### DIRECTION
Retype the items word for word, from the line containing "You are a computer-use agent. Viewport: 1138px" down through the line containing "(x=177, y=21)". Leave out the pictures.
* START INPUT MATERIAL *
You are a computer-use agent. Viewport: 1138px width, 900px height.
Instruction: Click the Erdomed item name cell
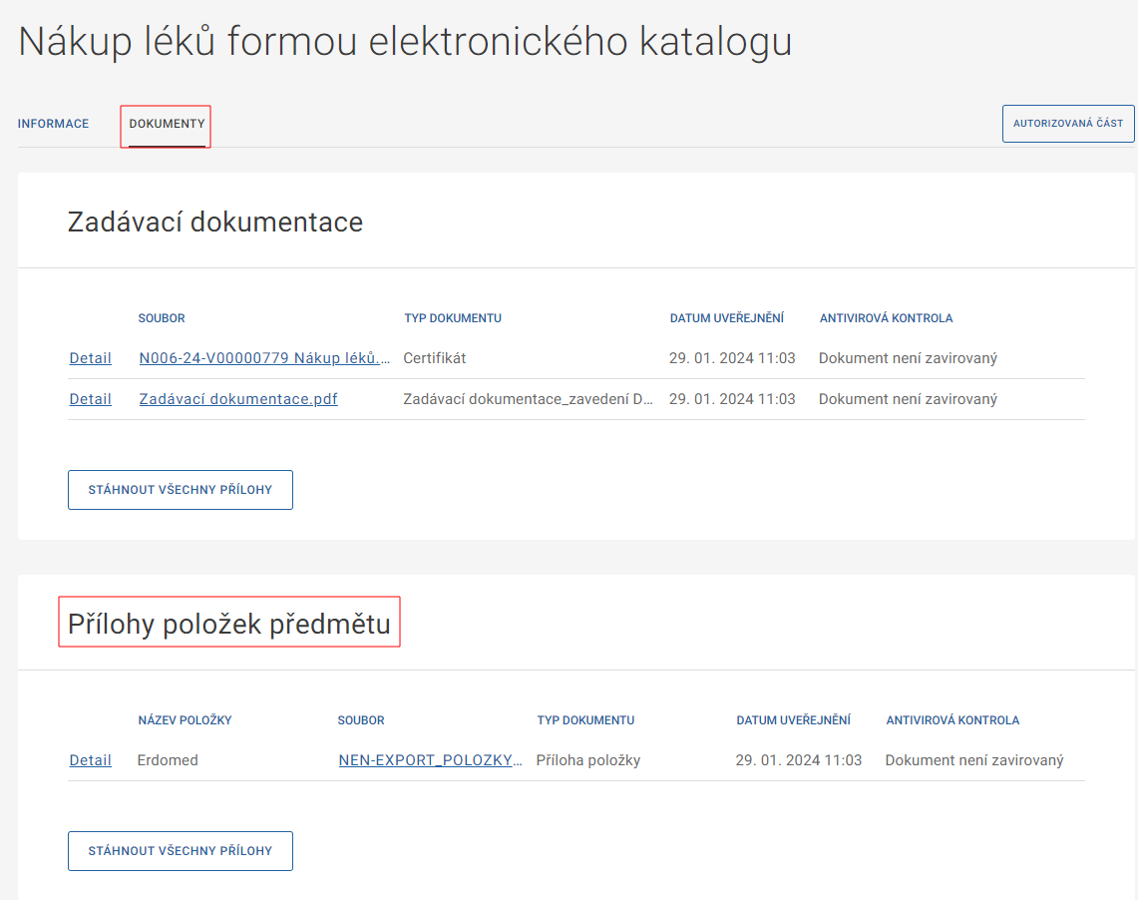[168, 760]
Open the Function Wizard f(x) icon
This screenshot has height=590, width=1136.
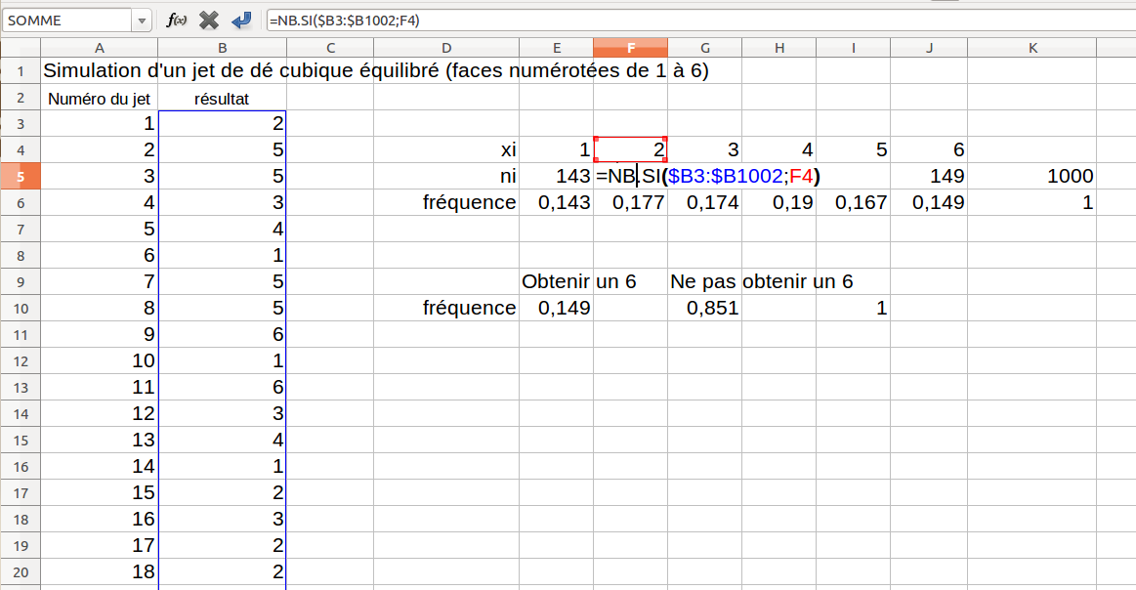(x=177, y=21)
* END INPUT MATERIAL *
* START INPUT MATERIAL *
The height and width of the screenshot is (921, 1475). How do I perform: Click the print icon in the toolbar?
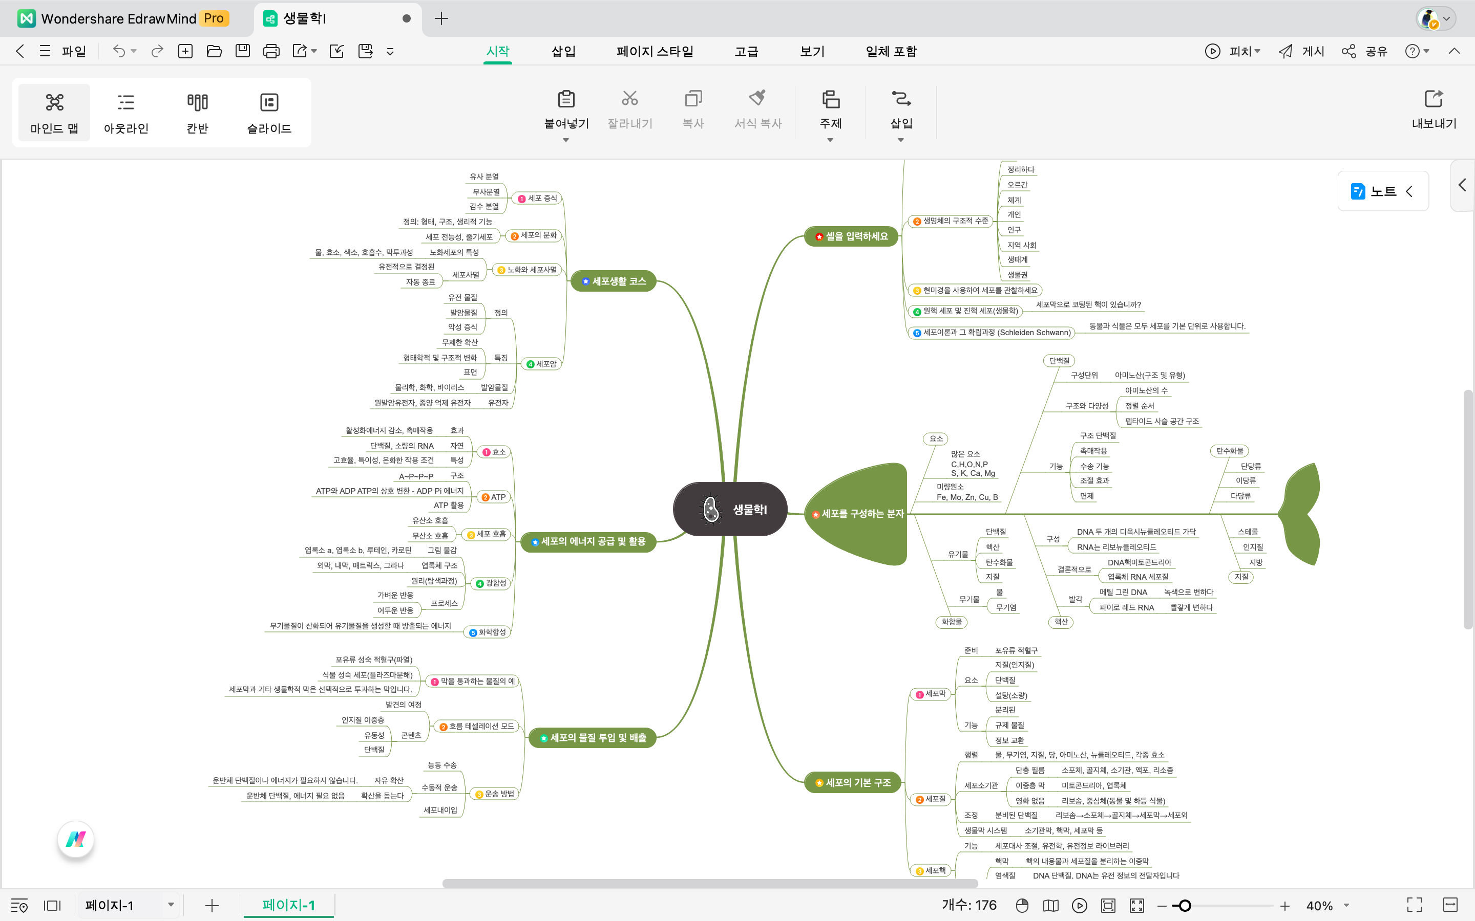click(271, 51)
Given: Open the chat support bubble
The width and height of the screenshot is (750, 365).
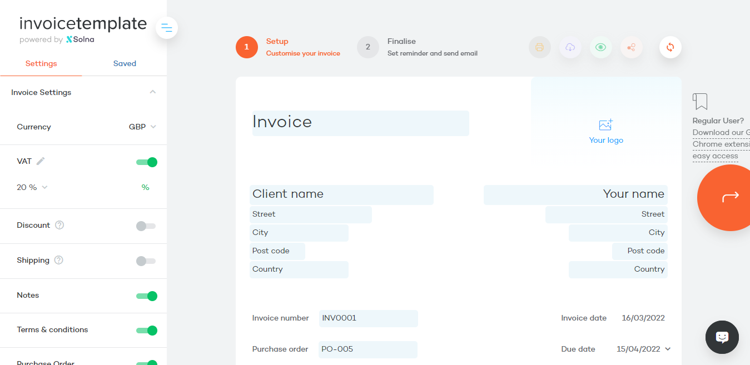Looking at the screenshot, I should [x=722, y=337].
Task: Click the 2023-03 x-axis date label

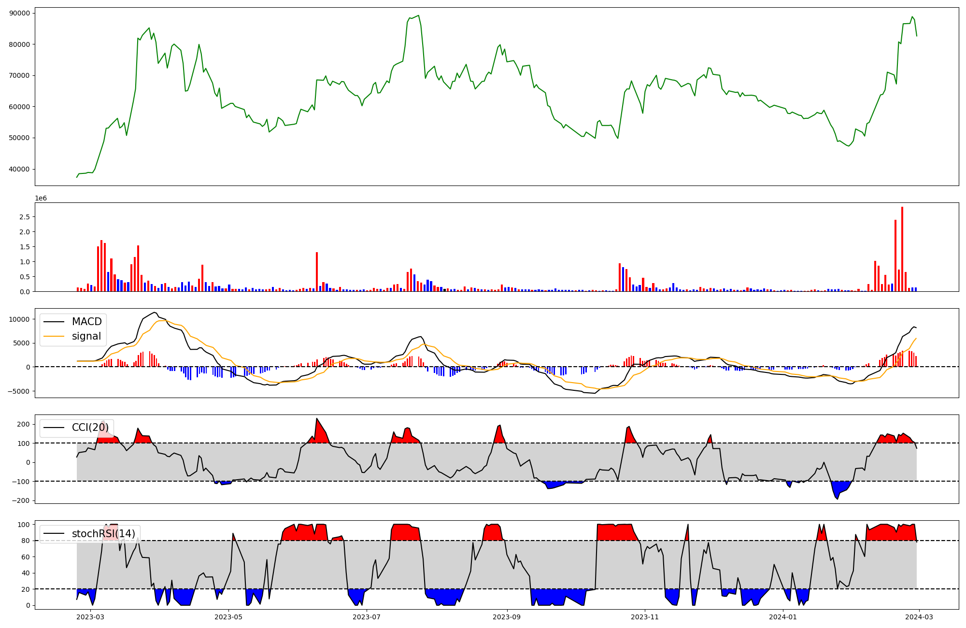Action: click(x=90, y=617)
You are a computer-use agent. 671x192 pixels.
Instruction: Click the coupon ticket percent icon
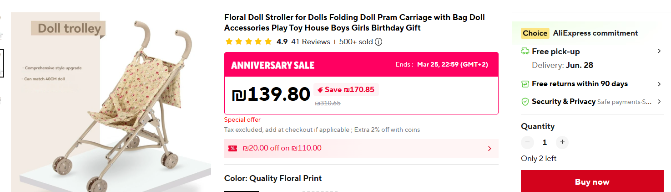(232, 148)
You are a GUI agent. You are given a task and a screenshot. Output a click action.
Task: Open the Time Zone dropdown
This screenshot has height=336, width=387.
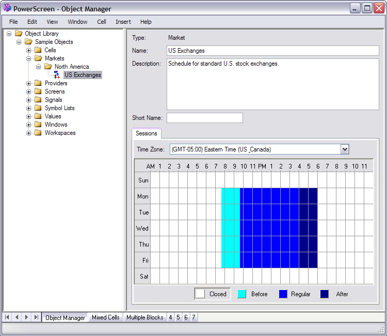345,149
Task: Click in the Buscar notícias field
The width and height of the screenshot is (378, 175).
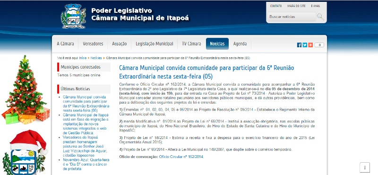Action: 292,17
* END INPUT MATERIAL *
### THE REPLY
You are a computer-use agent. Viewport: 1138px width, 900px height.
Instruction: Click the Erdomed item name cell
[168, 760]
Open the Function Wizard f(x) icon
This screenshot has height=590, width=1136.
(x=177, y=21)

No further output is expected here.